Un tribunal d'Istanbul avait ordonné dans l'après-midi sa remise en liberté sous contrôle judiciaire, alors qu'elle est toujours jugée pour appartenance à une "organisation terroriste", a rapporté l'agence de presse progouvernementale Anadolu.


La linguiste Necmiye Alpay, qui fait partie des huit autres accusés de ce procès, a également bénéficié d'une décision de remise en liberté. Et a quitté la même prison qu'Asli Erdogan, en même temps que sa co-détenue. De même que Zana Bilir Kaya, ancien rédacteur en chef du quotidien Ozgür Gündem, fermé par décret-loi en octobre car accusé de "propagande terroriste" pour le compte de la rébellion kurde, selon Anadolu.

Les accusés ne sont toutefois pas acquittés et le procès doit reprendre le 2 janvier 2017, selon l'agence de presse Dogan.

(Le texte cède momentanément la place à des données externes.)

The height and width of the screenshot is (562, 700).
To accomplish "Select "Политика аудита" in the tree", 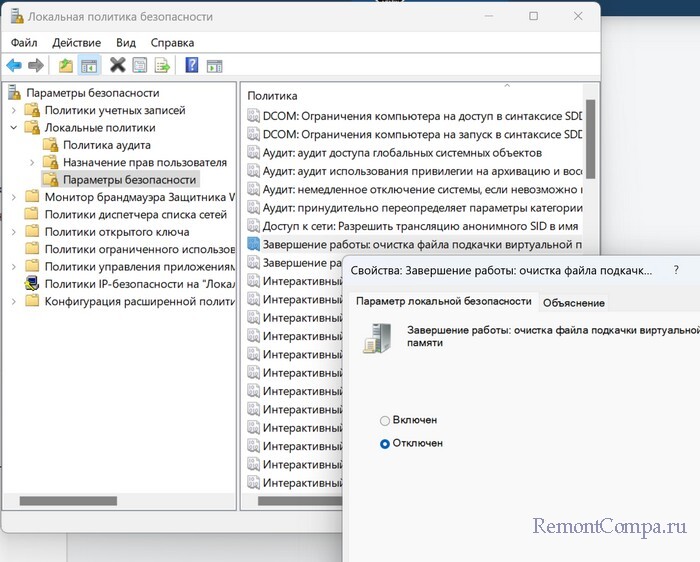I will (107, 145).
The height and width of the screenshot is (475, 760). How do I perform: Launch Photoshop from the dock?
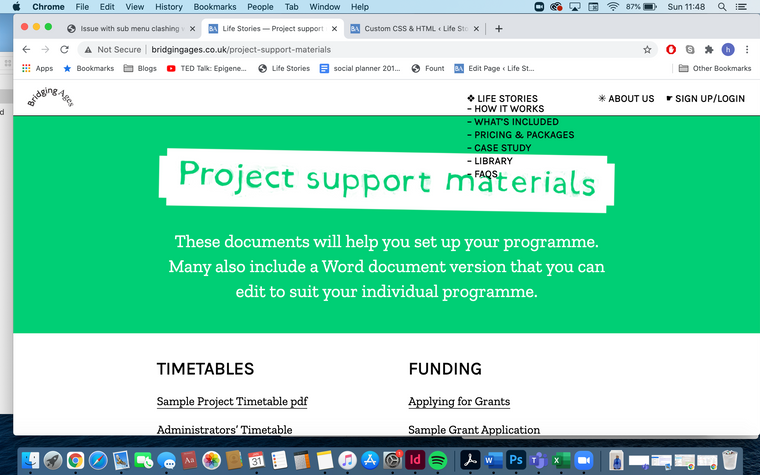point(516,461)
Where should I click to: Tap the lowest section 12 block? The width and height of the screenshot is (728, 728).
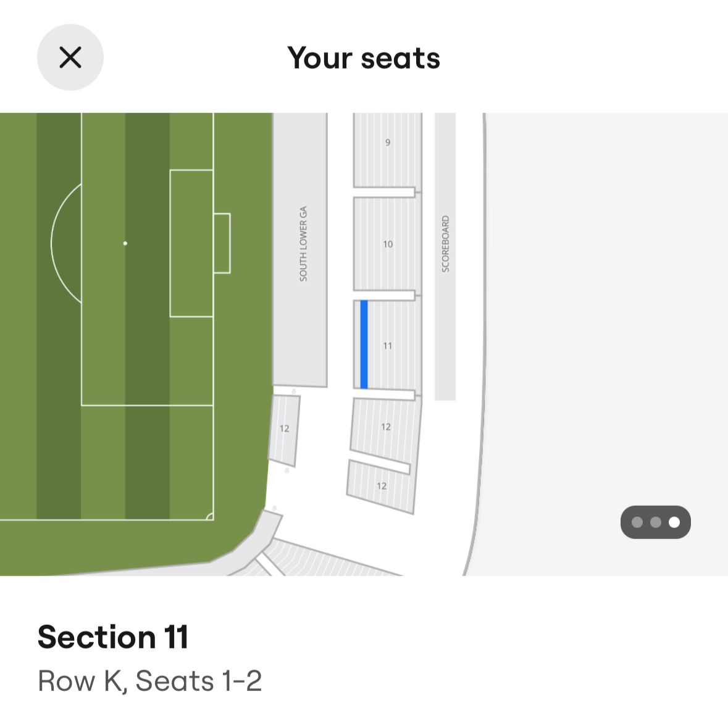(x=381, y=487)
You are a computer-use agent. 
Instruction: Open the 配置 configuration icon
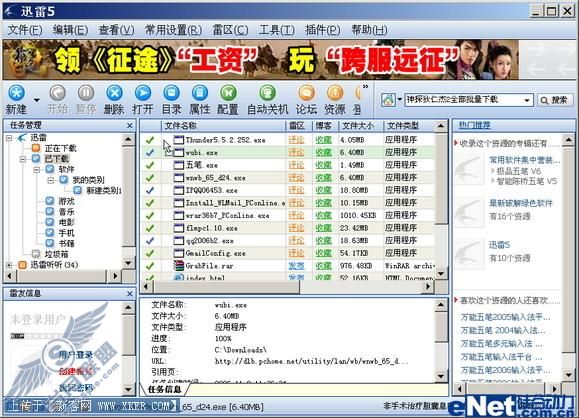pyautogui.click(x=228, y=93)
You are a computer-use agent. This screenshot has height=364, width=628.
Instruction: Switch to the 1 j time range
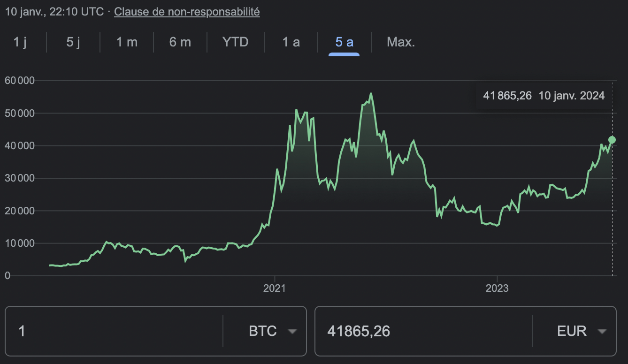click(x=20, y=42)
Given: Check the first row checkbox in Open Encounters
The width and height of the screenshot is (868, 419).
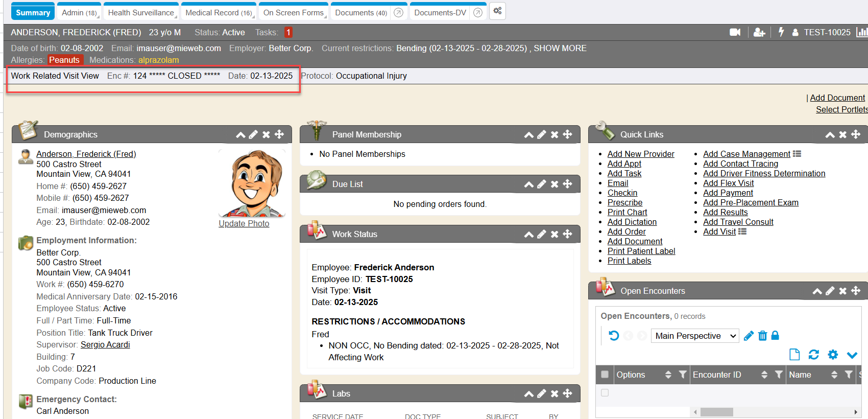Looking at the screenshot, I should 605,393.
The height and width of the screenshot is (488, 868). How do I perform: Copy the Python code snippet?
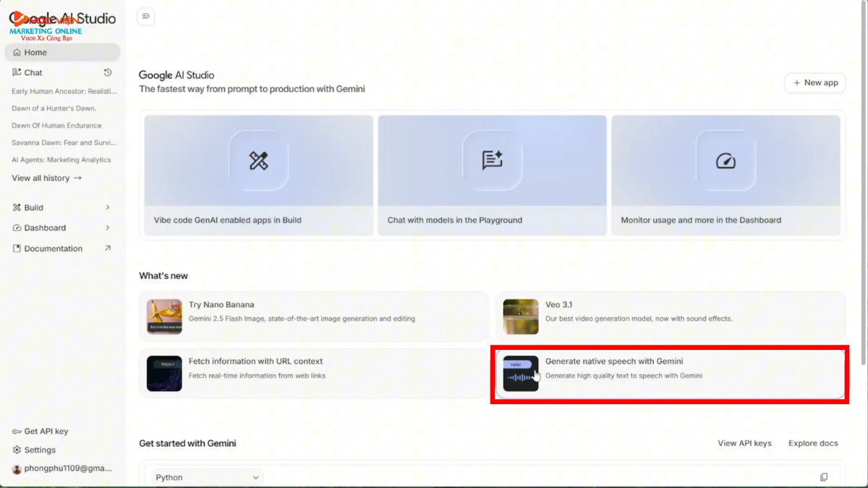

Tous sont accusés d'avoir collaboré avec Ozgür Gündem et d'être "membres d'une organisation terroriste", en l'occurrence le Parti des travailleurs du Kurdistan (PKK). Ils risquent la prison à vie.

La décision du tribunal a été accueillie par des célébrations de joie devant le palais de justice d'Istanbul, ont constaté des journalistes de l'AFP qui ont vu des personnes pleurer et danser.

Physicienne de formation et lauréate de nombreux prix, Asli Erdogan, qui n'a aucun lien de parenté avec le président Recep Tayyip Erdogan, a vu ses romans traduits dans plusieurs langues. Le dernier paru traduit en français, Le Bâtiment de pierre (Actes Sud, 2013), dénonce la torture et les conditions de détention en Turquie.

La romancière et essayiste Mine Kirikkanat nous avait adressé adresse un émouvant appel d'urgence en septembre dernier que vous pouvez lire ci-dessous :

En Turquie, la plume fait trembler l'arme


Elles sont deux femmes de lettres à partager la même cellule au centre pénitencier de Bakırköy, à Istanbul.

Née en 1967 et physicienne de formation, Aslı Erdoğan était destinée à une belle carrière scientifique. Mais elle s'est consacrée à la littérature. Plusieurs de ses nouvelles et romans sont traduits en français.

Aslı Erdoğan n'est pas kurde. Mais une écorchée vive, une âme qui souffre pour l'humanité et une conscience qui demande justice
Mine Kirikkanat

Elle écrivait aussi des chroniques pour le quotidien kurde Özgür Gündem.
Aslı n'est pas kurde. Mais une écorchée vive, une âme qui souffre pour l'humanité et une conscience qui demande justice pour les victimes de cet état de guerre qui s'éternise, s'enlise entre Turcs et Kurdes.
Le journal Özgür Gündem fut interdit de publication le 16 juillet 2016 et l'on embarqua Aslı Erdoğan avec d'autres responsables du quotidien.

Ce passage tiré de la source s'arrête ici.